I then put together a team of military planning and regional experts in an attempt to determine with more accuracy exactly how many forces would be required. The results were published in our report, Choosing Victory (http://www.aei.org/publications/pubID.25396/pub_detail.asp)...

SWJED
01-19-2007, 08:51 AM
19 January NY Times - In Baghdad, Pressing to Meet, With Iraqi Help, Pentagon’s Own Standard for Force Levels (http://www.nytimes.com/2007/01/19/world/middleeast/19military.html?ref=world) by Michael Gordon.

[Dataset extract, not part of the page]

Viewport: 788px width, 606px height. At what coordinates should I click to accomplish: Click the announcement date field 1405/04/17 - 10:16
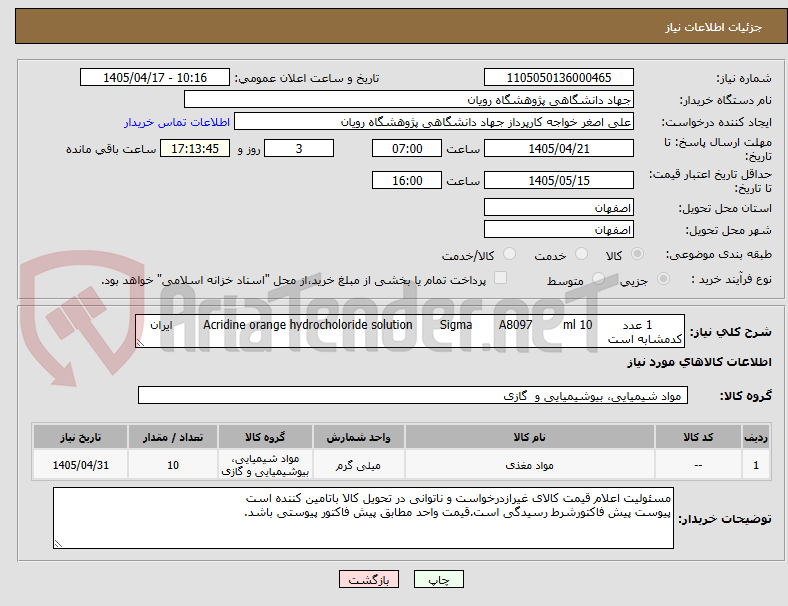(x=155, y=78)
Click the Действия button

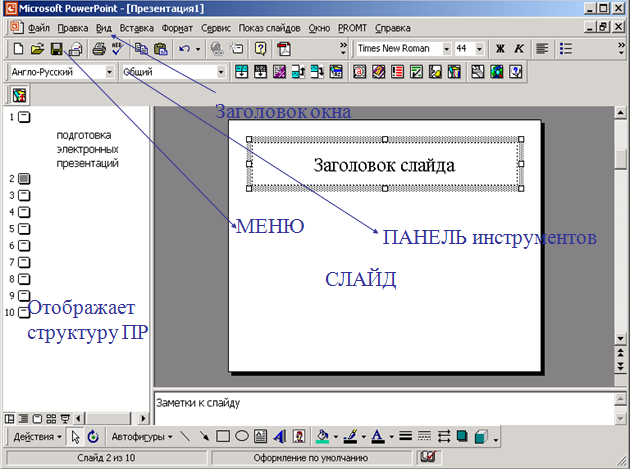click(38, 436)
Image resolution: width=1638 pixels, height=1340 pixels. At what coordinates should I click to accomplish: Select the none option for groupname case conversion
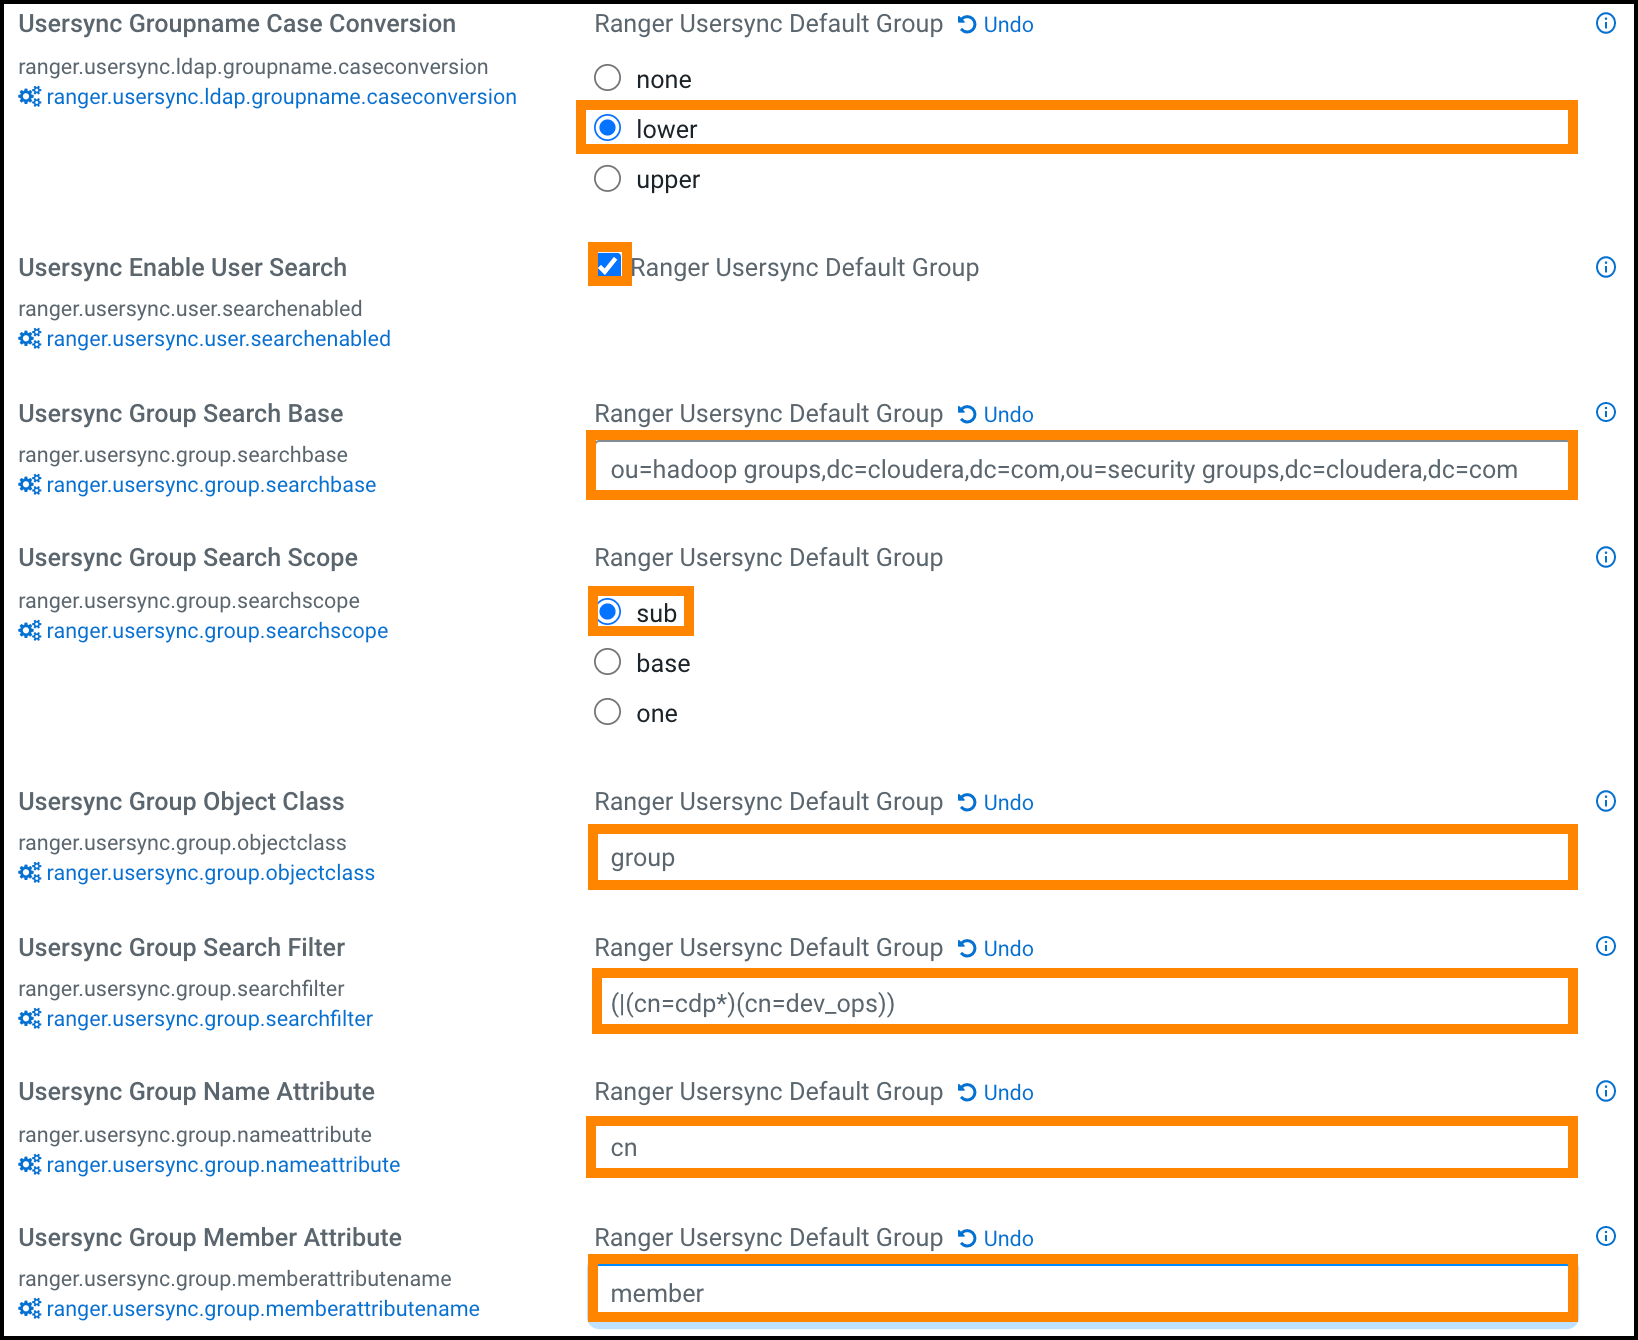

When Lt. Gen. David H. Petraeus assumes his duties as the new American commander in Iraq, he will be guided by a new military doctrine on counterinsurgency that makes the security of the population a chief objective.

But a pressing question that is likely to emerge when the Senate takes up his confirmation next week is whether the administration’s new Iraq strategy will draw on enough forces to ensure security — as measured against the general’s own guidelines.

The additional five combat brigades that would be sent to Baghdad under President Bush’s strategy would roughly double the size of the American force involved in the security operation there, about 15,000 troops. But as a whole, that would still represent only a small portion of the 120,000-strong force that would be required to secure the entire capital according to the force ratios outlined in the military’s new field manual for counterinsurgency, which General Petraeus helped to draft...

jcustis
01-19-2007, 01:04 PM
My rough swag equates to about one company of combat arms or MPs, mixed in with reinforcing attachments of CA/PSYOP/SF elements, at around a rough total of 130-140 troops. Center them on key terrain in the city and control the streets and alleyways. Each of these elements should have a counterpart IP/IA element.

I don't have a map of Baghdad handy anymore, but does anyone care to crunch the numbers on how many companies it would require, at a ratio of one for every 4 sq kms?